Répondez aux questions suivantes d'après le texte sur la conférence de Bangkok :
1. Dans quelle ville et à quelles dates la conférence s'est-elle tenue ?
2. De combien de pays venaient les femmes communicatrices réunies ?
3. Quelle organisation coorganisatrice est située à Manille ?

**Bloc de texte**
....

Conférence: Le Pouvoir Médiatique aux Femmes
Bangkok, février 1994

Declaration de la Conférence de Bangkok

Plus de 400 femmes communicatrices venant d'organisations de médias et de réseaux de plus de 80 pays de tous les continents du monde se sont réunies à Bangkok en Thaïlande (du 12-17 février 1994) pour discuter des sujets relatifs au thème "Pouvoir Médiatique aux Femmes". La conférence a été organisée par l'Association Mondiale pour la Communication Chrétienne (AMCC - WACC) à Londres, ISIS International à Manille et le Centre International de la Tribune des Femmes (CITF/IWTC) à New York.

....

**Matériel présenté**
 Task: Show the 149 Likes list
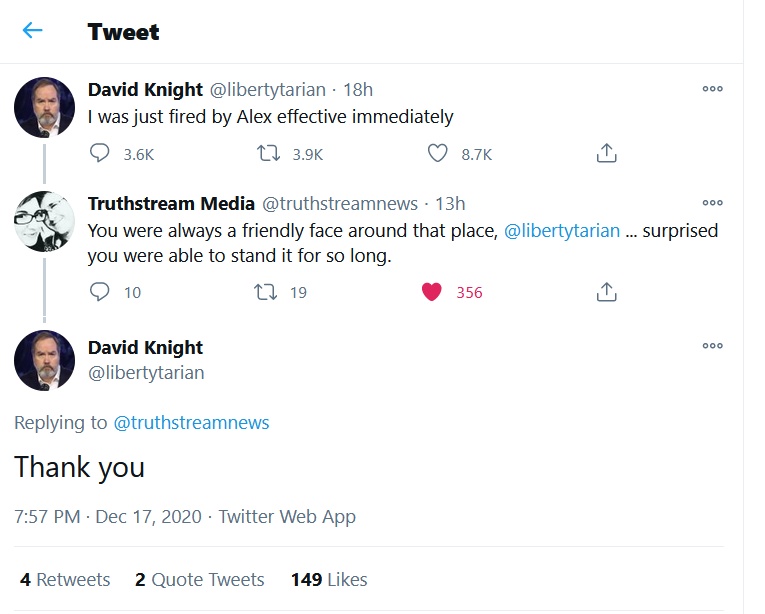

....

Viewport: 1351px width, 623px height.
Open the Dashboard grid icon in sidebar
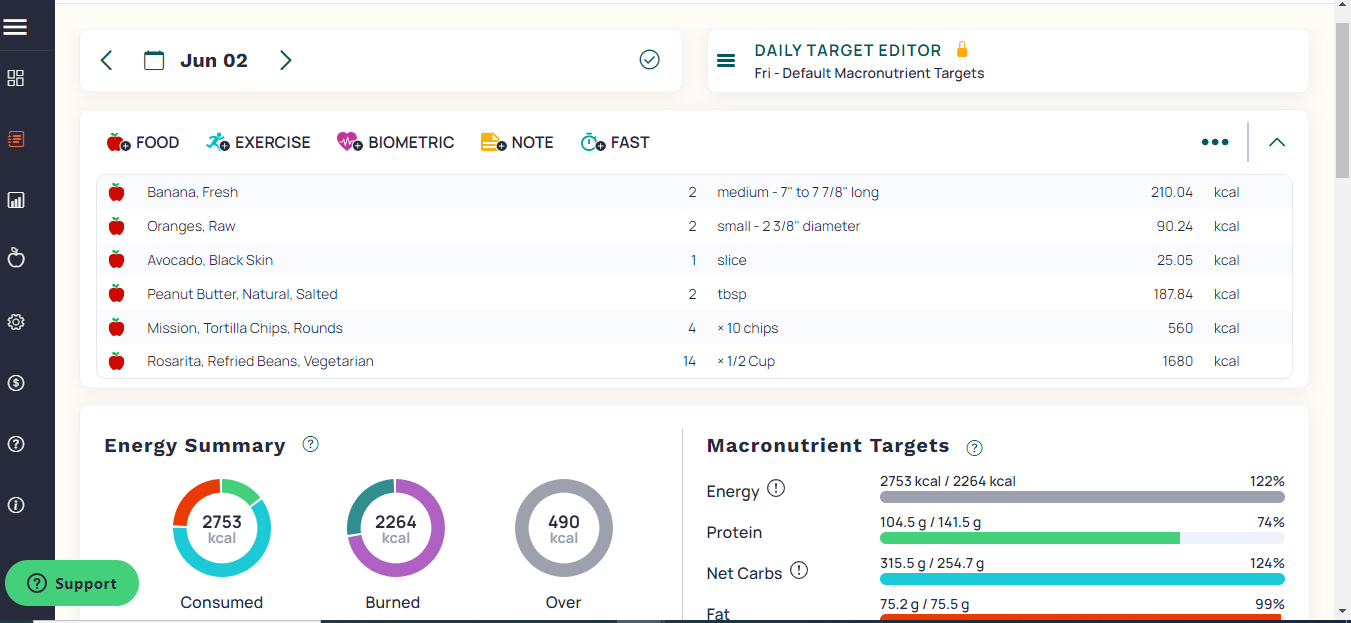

....

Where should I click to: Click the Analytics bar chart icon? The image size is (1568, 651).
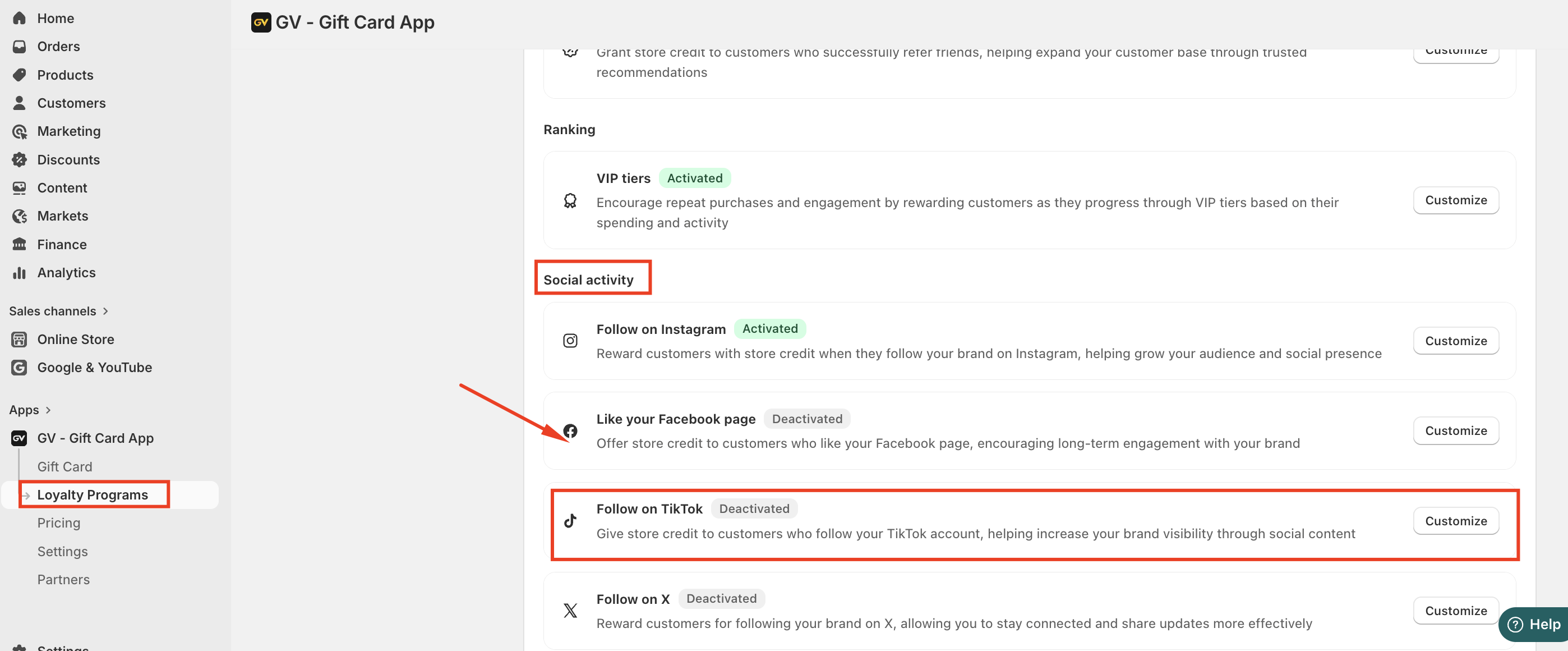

....

**Réponse attendue**
1. À Bangkok, en Thaïlande, du 12 au 17 février 1994.
2. De plus de 80 pays.
3. ISIS International.